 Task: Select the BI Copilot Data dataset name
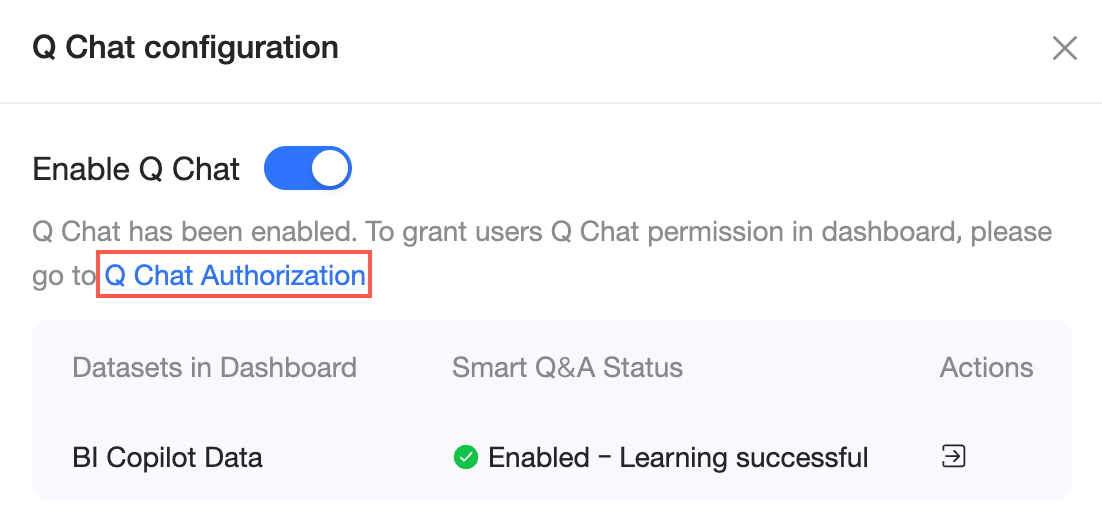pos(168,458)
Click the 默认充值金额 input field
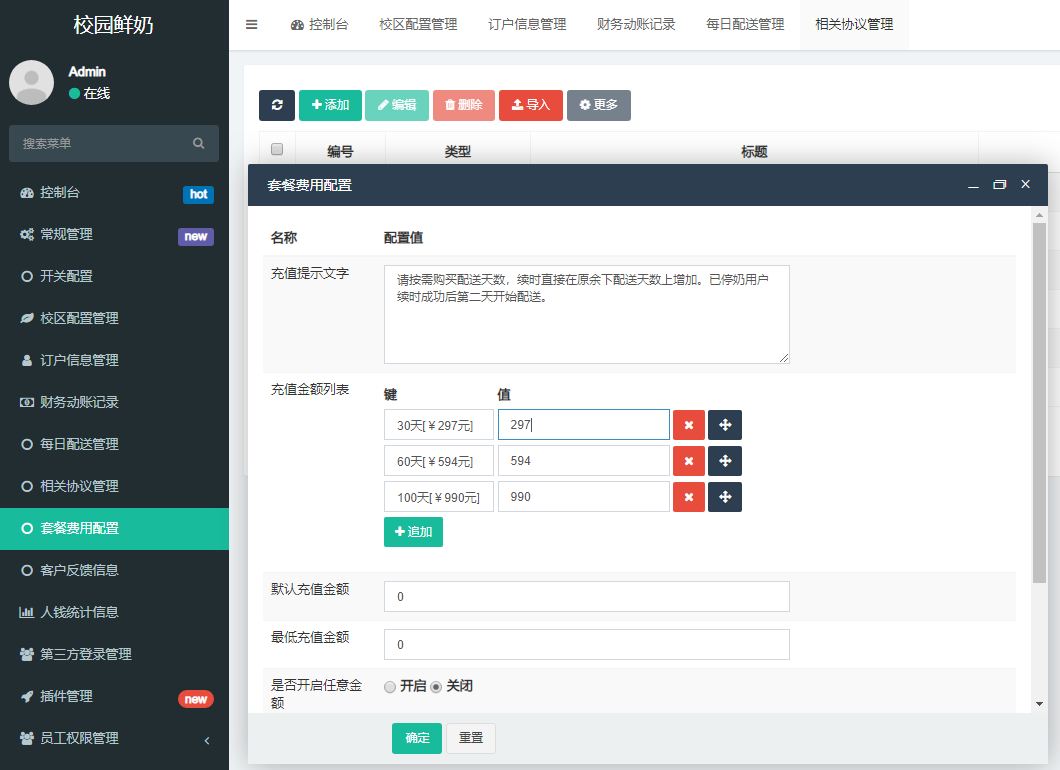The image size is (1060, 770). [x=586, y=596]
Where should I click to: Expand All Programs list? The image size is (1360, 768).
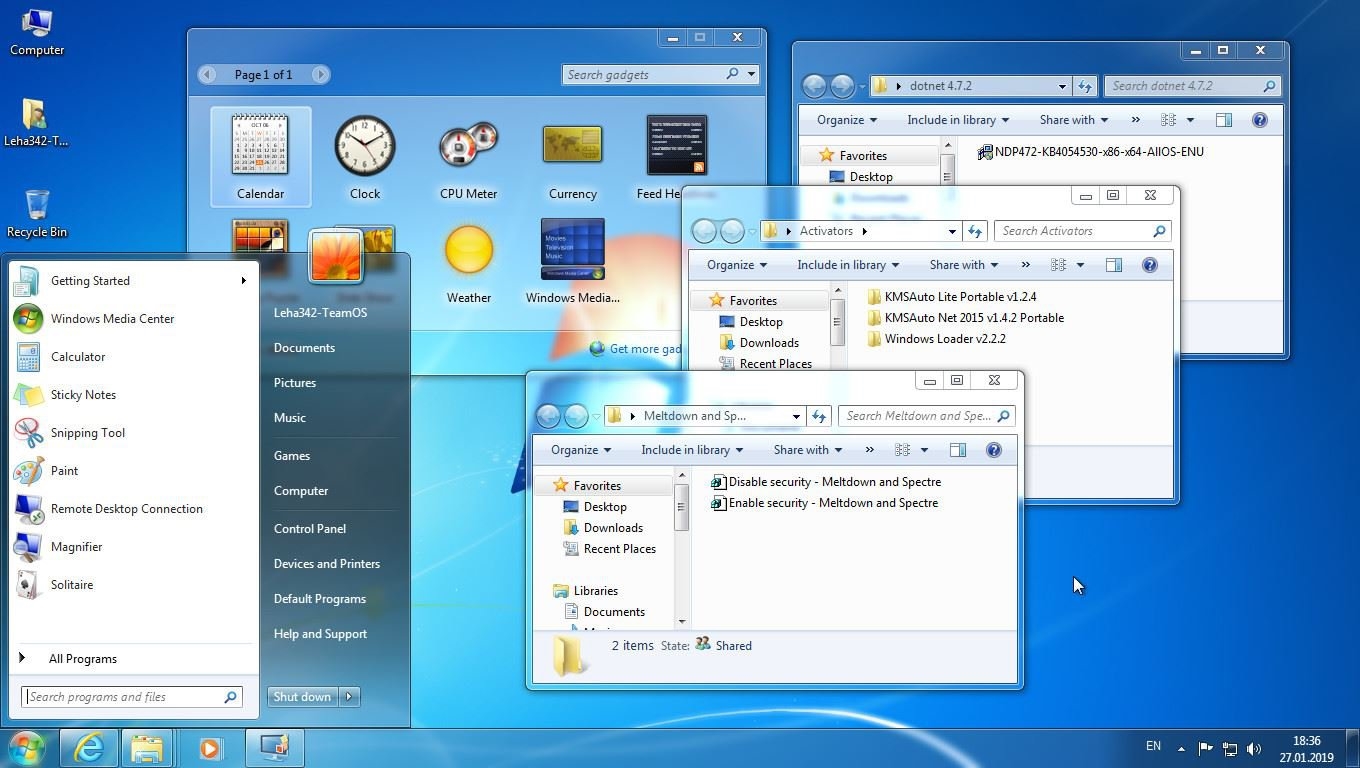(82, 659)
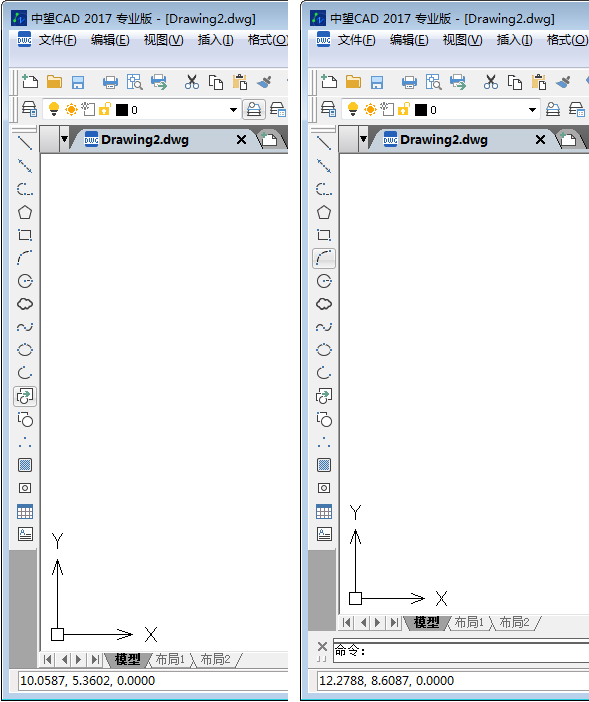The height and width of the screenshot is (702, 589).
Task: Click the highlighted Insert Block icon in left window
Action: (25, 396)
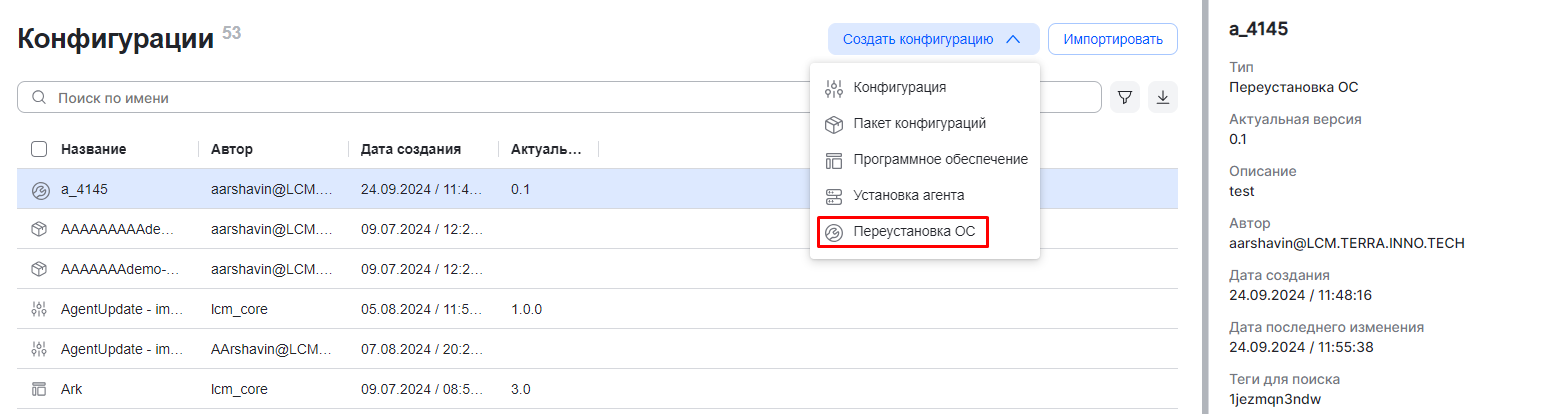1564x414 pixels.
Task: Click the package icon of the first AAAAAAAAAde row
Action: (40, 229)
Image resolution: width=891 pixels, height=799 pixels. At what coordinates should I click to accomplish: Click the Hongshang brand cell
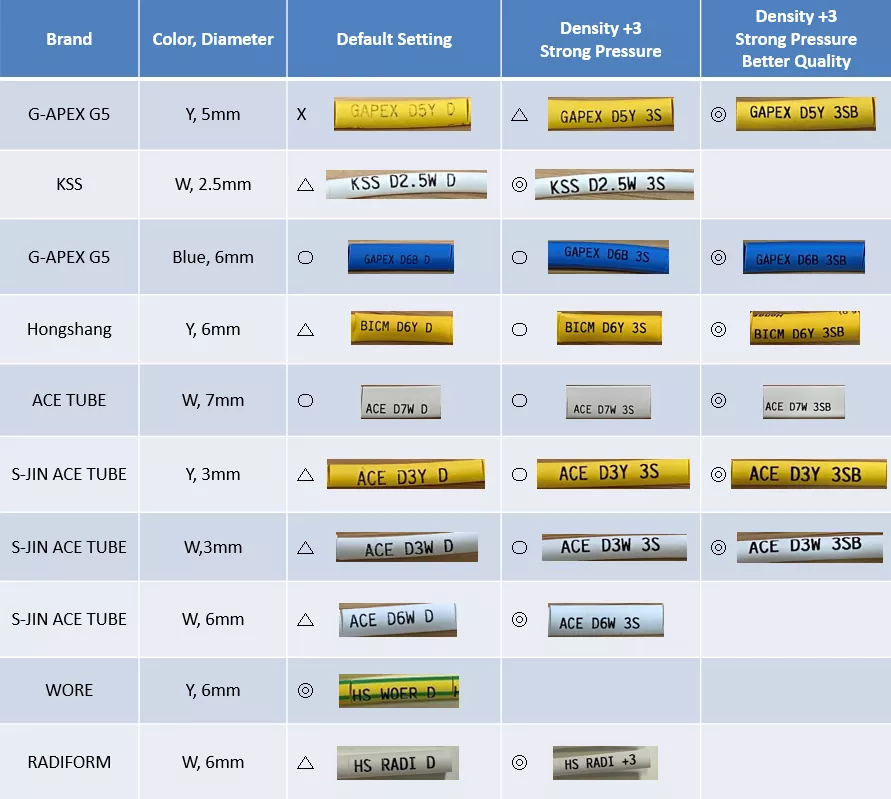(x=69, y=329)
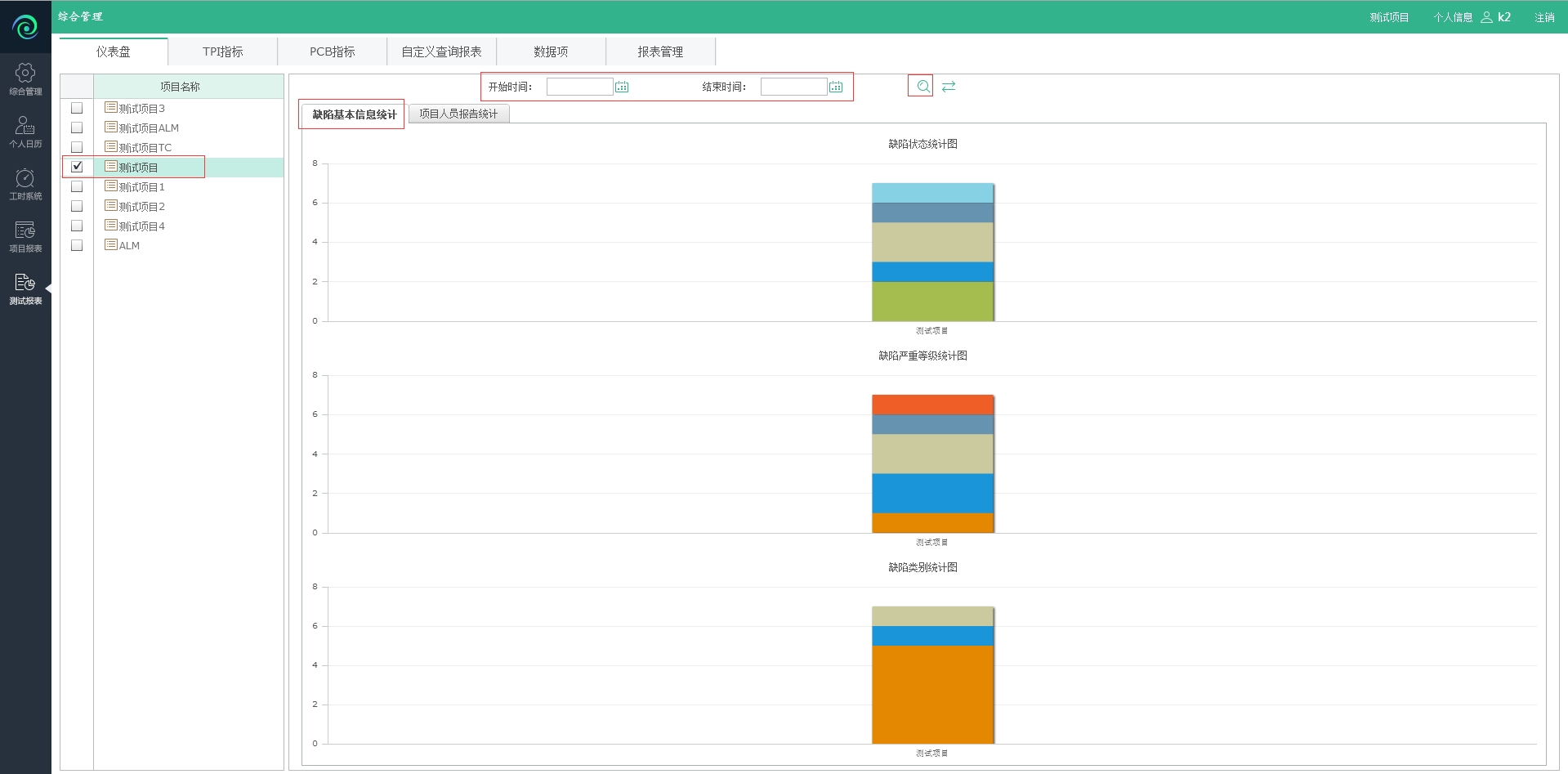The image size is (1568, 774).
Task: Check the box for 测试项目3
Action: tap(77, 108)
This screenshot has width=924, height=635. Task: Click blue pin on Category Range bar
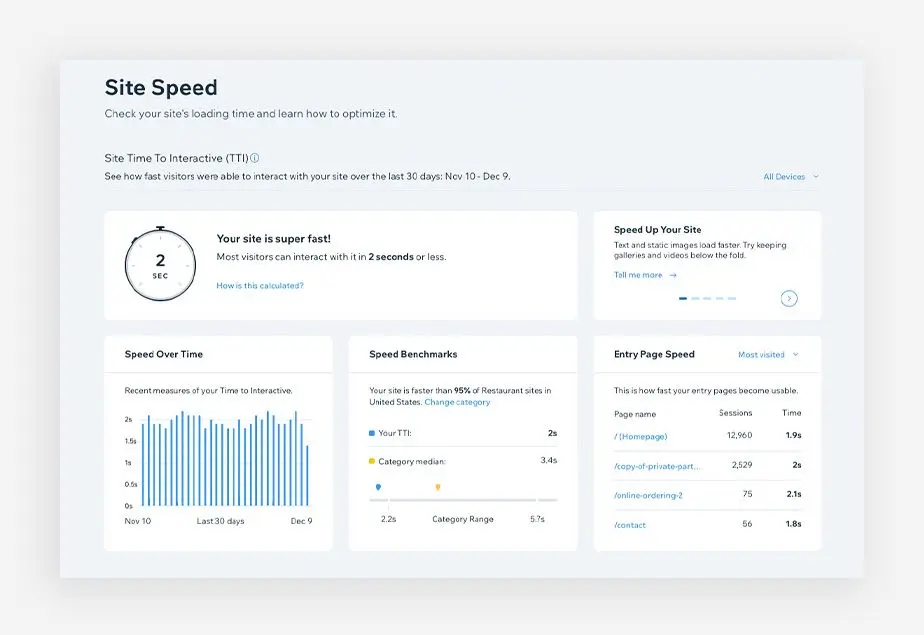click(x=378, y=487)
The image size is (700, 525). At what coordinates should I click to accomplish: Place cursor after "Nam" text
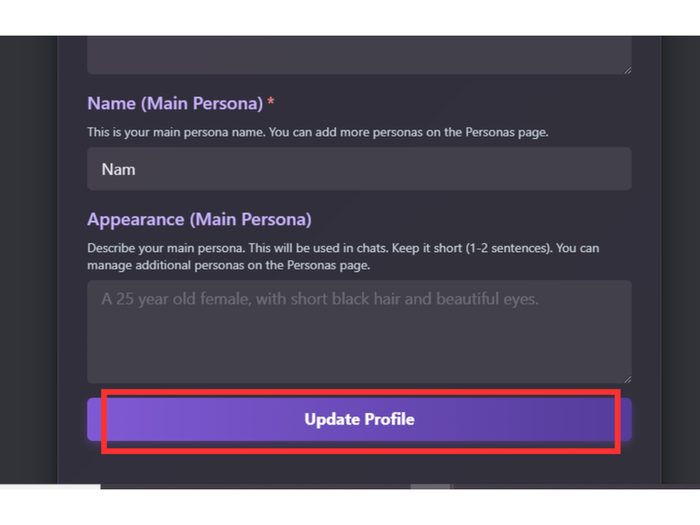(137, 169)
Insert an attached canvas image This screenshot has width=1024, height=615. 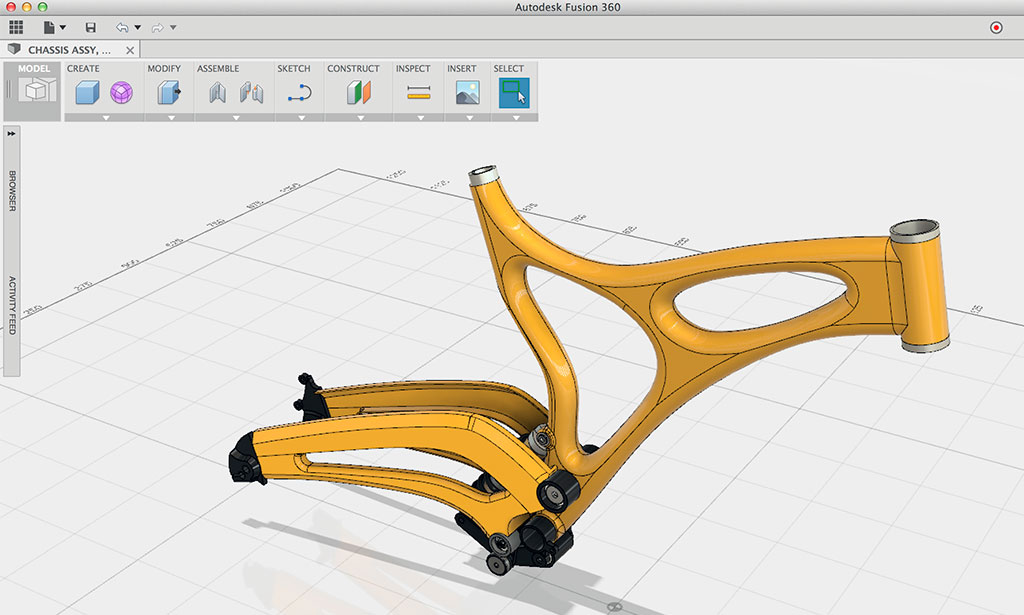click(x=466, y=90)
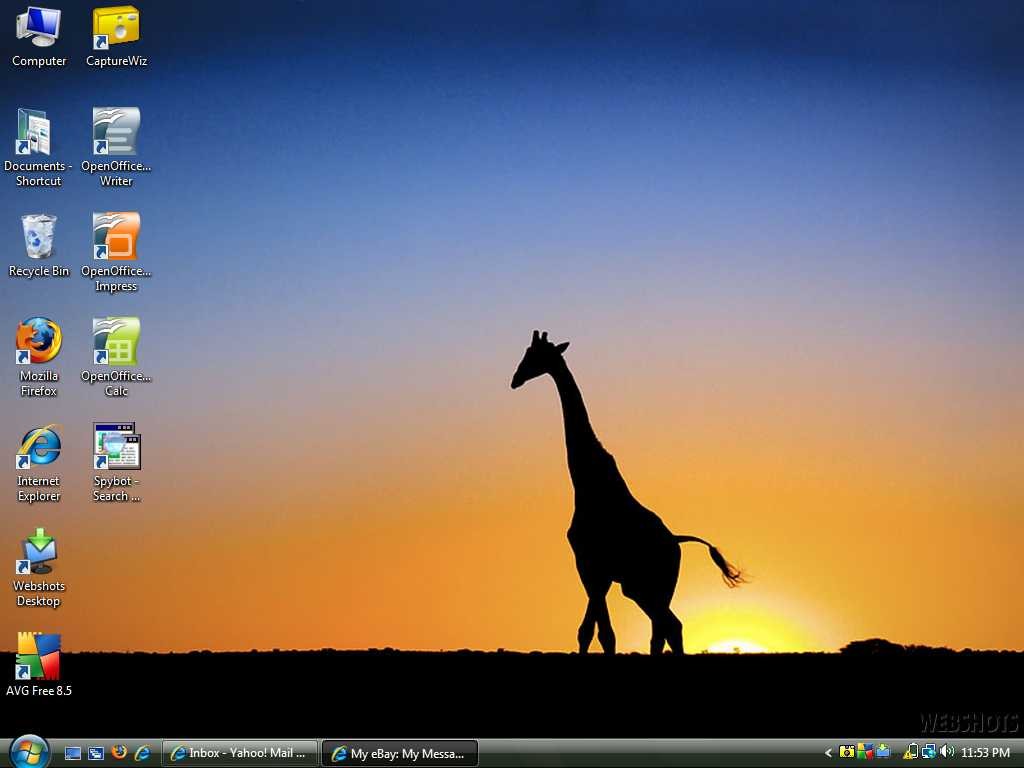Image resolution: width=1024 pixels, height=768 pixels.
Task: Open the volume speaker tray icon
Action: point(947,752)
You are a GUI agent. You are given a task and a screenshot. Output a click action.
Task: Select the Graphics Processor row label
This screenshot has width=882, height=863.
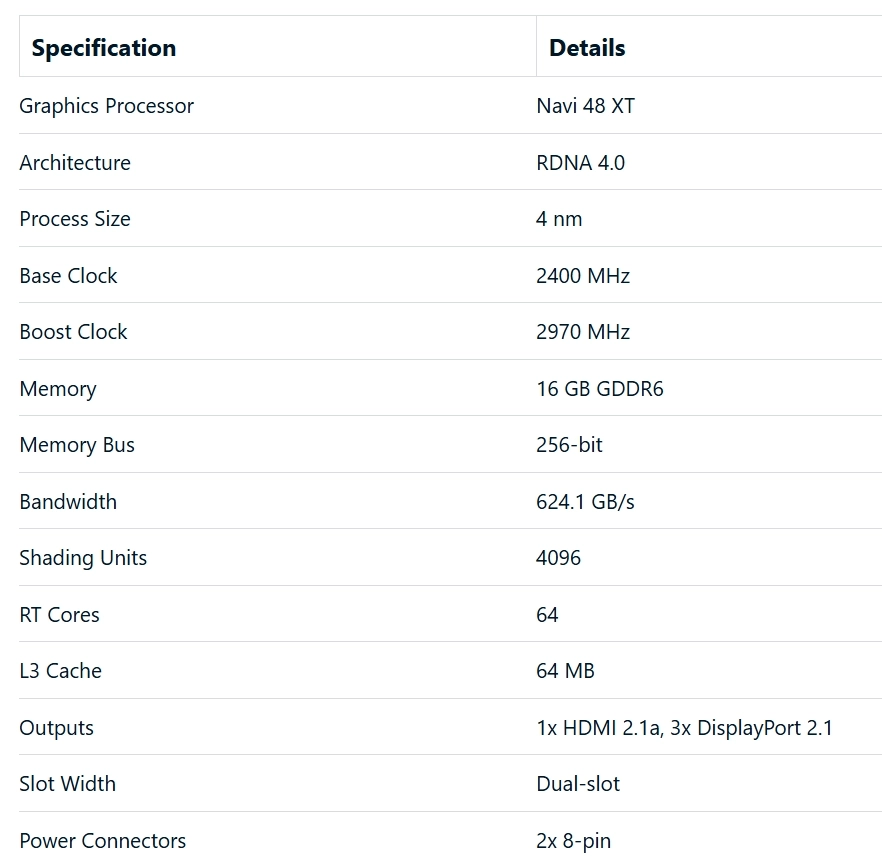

════════════════════

## WORK REQUIRED
Every line from the one with "You are a GUI" through the end of the material above should be restated word for word, with the pictures left out.

## WRITTEN RESPONSE
You are a GUI agent. You are given a task and a screenshot. Output a click action.
Task: Select the Graphics Processor row label
This screenshot has width=882, height=863.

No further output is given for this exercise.